Warum habe ich mehr als genug zum Leben, während Milliarden Menschen nicht einmal das Nötigste haben – und was macht das mit mir?

Hand aufs Herz: fühle ich mich nicht auch manchmal ungerecht behandelt? All das Gute in unserem Leben ist jedoch ein Geschenk Gottes, das ich mir nicht verdienen kann. Dankbarkeit und Demut öffnen uns für eine Bescheidenheit, die essenziell ist im Kampf gegen die Verschwendung von Ressourcen und deren ungleiche Verteilung. Wenn wir bedingungslos füreinander da sind und nicht auf den eigenen Vorteil schauen, haben wir den ersten Schritt in eine gerechtere und lebenswerte Welt getan.

IN DIESER WOCHE

Überlege ich, wo ich genug bin.

setze ich mich mit meinem Lebensstil und dessen Auswirkungen auf andere Menschen vor allem in Ländern des Globalen Südens auseinander.

überlege ich mir, wie ich mich gemeinsam mit anderen für gerechtere Lebensbedingungen engagieren kann.

 

 

Auf unserem Ausstellungsturm finden Sie dazu interessante Medien und die Wochenthemen zum Mitnehmen.

 

Klimafasten 2026 – 1. Woche

Woche 1: 18.2.–24.2.2026

Genug. Beschenkt.

Wovon habe ich genug? Was macht mich heute reich?

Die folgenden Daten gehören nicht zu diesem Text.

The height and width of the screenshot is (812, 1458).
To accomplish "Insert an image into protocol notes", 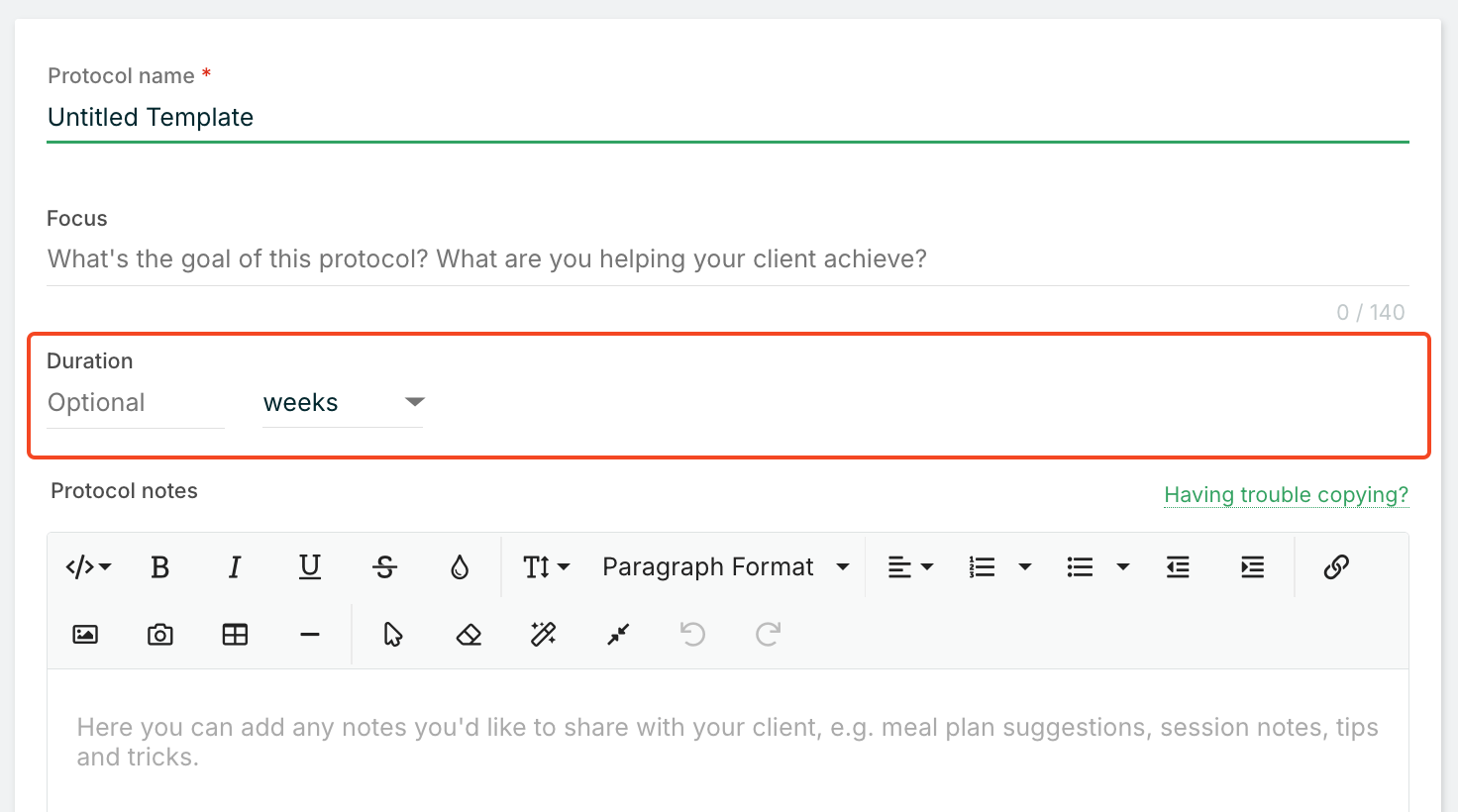I will pyautogui.click(x=85, y=635).
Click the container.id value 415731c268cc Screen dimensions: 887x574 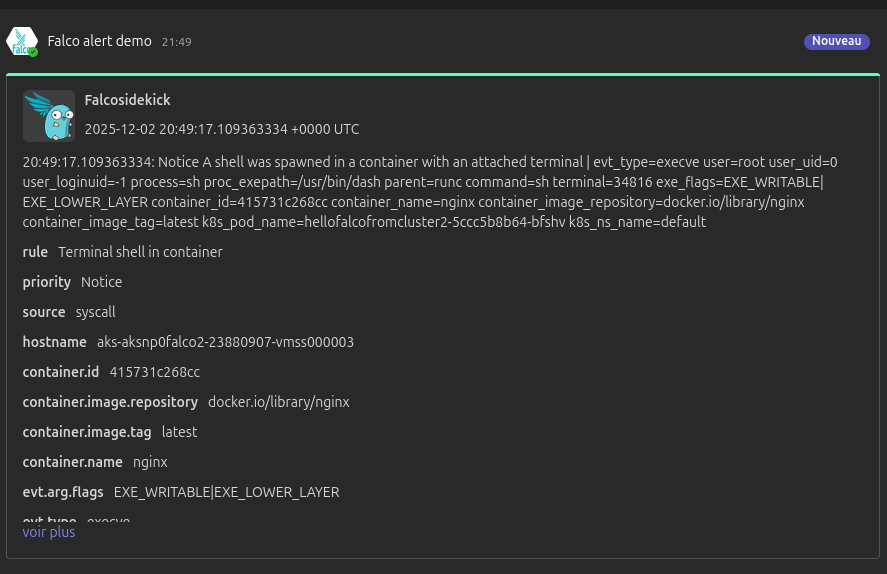(154, 372)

„Gott wird gelobt für seine wunderbare Schöpfung. Er sorgt für die Erde, die Meere, die Tiere und die Menschen. Alles hat seinen Platz, alles erhält Leben und Nahrung. Wir dürfen erkennen, wie reich wir beschenkt sind, und in Dankbarkeit leben für das, was immer in Fülle da ist. „Ich will dem HERRN singen mein Leben lang und meinen Gott loben, solange ich bin.“

Psalm 104

Ich brauche nur mich und meine Sinne, um die Schönheit und den Reichtum von Gottes Schöpfung wahrzunehmen. Das ist genug. Diese Achtsamkeit öffnet uns für Dankbarkeit. Wie leicht nehmen wir das Vorhandene als selbstverständlich hin – dabei ist es ein Geschenk. Wenn ich dankbar bin für das, was uns täglich begegnet, eröffnet sich mir die Grundlage für alle Fülle.

Was in meinem Leben ist eigentlich wunderbar – auch wenn ich es oft übersehe?
Welche „kleinen Dinge“ des Alltags bereichern mein Leben?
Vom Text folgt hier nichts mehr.